Oh, if I had been in Simon’s shoes, if I had had to that cross, I imagine I would think life was unfair. I’d have gotten all caught up in what’s happening to me, right now. But if I could have seen my son Alexander and my boy Rufus, and I could have seen that what was happening to me was for their good, I think I could have made it. If I can understand that life may be unfair for me, but others will draw strength from that, I’ll be all right. God gives us as gifts to each other.
III
For, after all, the greatest unfairness of all was the one about to occur on that cross, on that green hill at the end of the road. There, at that place, all the countless centuries of injustice crashed in on the head of the innocent Jesus. That’s not fair. It’s not fair that he who knew no sin became sin, became the dumping ground for all the world’s evil. There, how can my tongue describe it, where shall my pen begin? There, every monstrous evil that wells up from the heart of man, every injustice ever worked against any of God’s creation – all of it, gathered around that cross and weighed in against Jesus.

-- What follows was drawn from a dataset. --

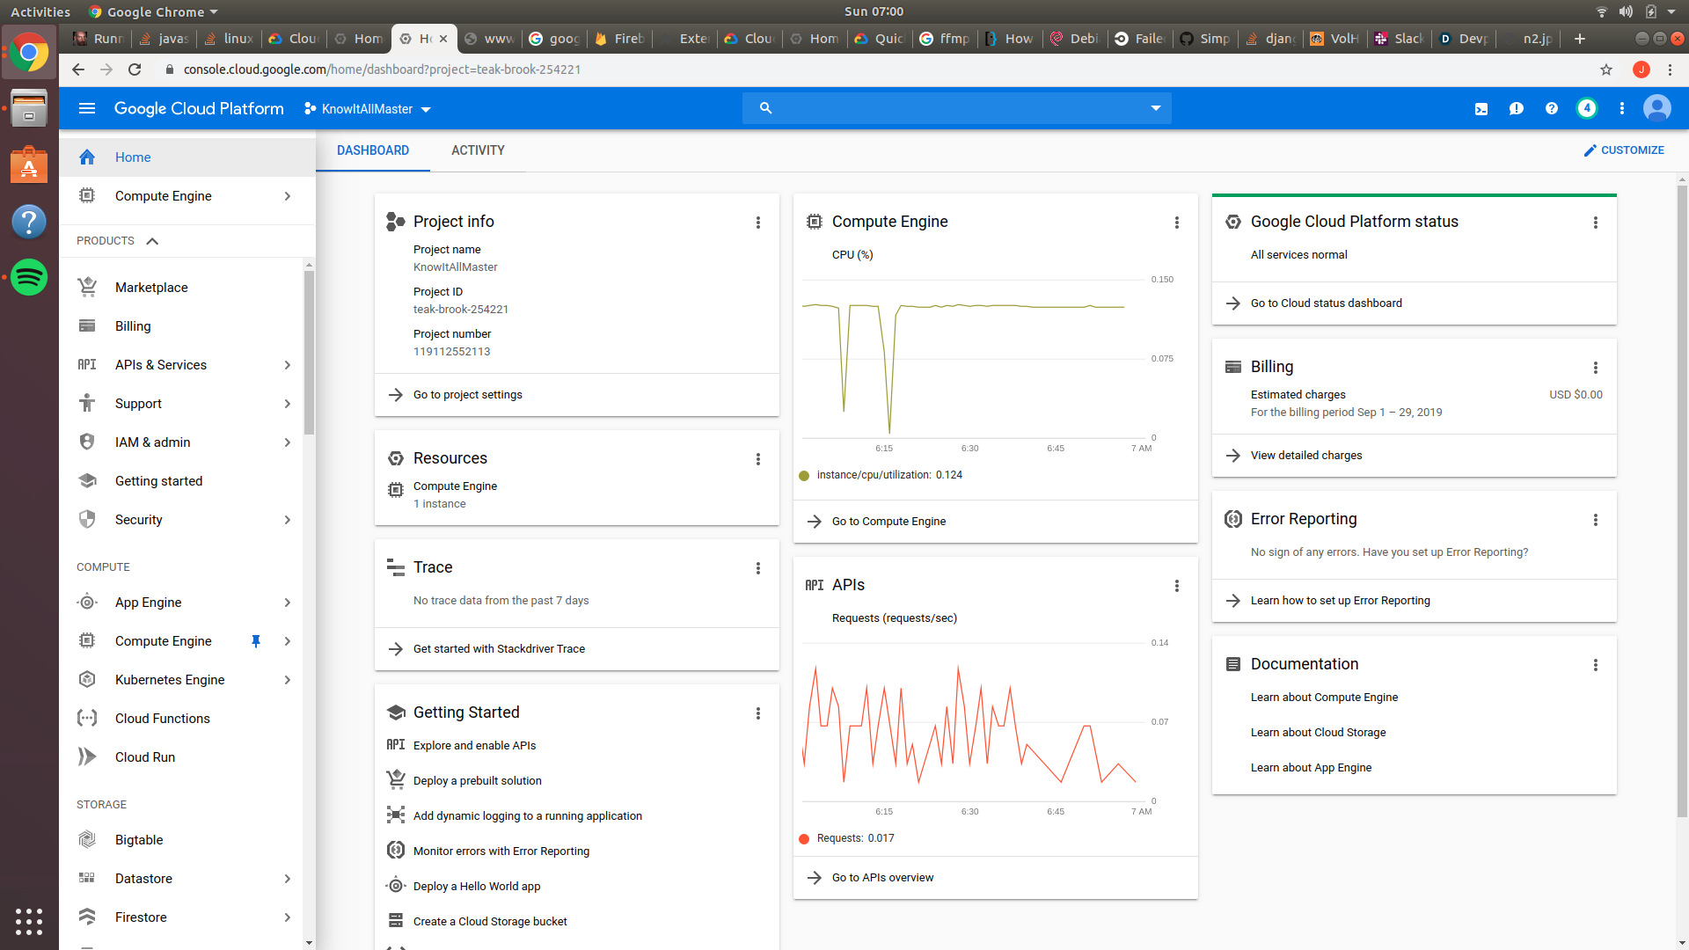This screenshot has height=950, width=1689.
Task: Expand Kubernetes Engine submenu arrow
Action: pyautogui.click(x=287, y=680)
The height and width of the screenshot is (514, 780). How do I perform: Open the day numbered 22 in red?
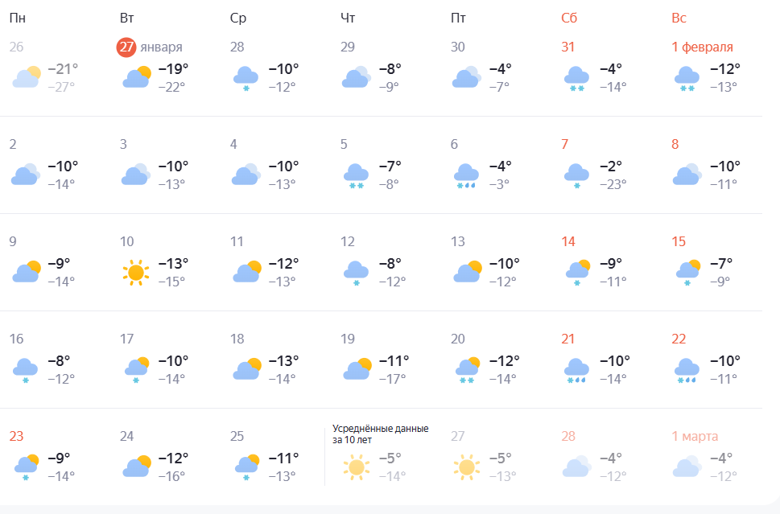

Unfair? You bet it was unfair. It was not fair that they mocked Him and misrepresented Him. Unfair! It was not fair that one of His friends betrayed Him, another denied Him, and just about the whole crowd abandoned Him. Unfair. You bet it was unfair.
You think life is unfair? You think you have the short end of the stick? He who was tested in every way, and yet without sin, is made to bear the weight of the world’s hatred. Simon could carry the wooden cross, but Jesus had to carry the real load. No Simon can carry this weight; Jesus had to bear it by himself. Oh, nobody else could do it for him. He had to walk this lonesome valley by himself.
But what I know, when I see that cross, is that God is doing something. Life is not fair, but God is accepting that awful truth. Life hurts, but God is absorbing that pain. Life is unfair, but God is with us in our suffering. Life stinks sometimes! But God in Jesus Christ is right down there with us, working beside us, empowering us, and giving us as gifts to each other.
Up Calvary’s mountain, one dreadful morn; walked Christ my savior, weary and worn. And it looks like the most unfair thing the world has ever seen. But I tell you, out of the cross streams mercy for all, forgiveness and love and healing and power. Out of the cross, borne on the back of an oppressed Simon and bearing the body of the Son of Man, comes power. God is at work. Moving us to work for justice. And giving us as gifts to each other.
J. B. was wrong. God is good and God is God. Life is not fair. But God cares. And God is at work. Under the cross:
We know that all things work together for good for those who love God, who are called according to his purpose.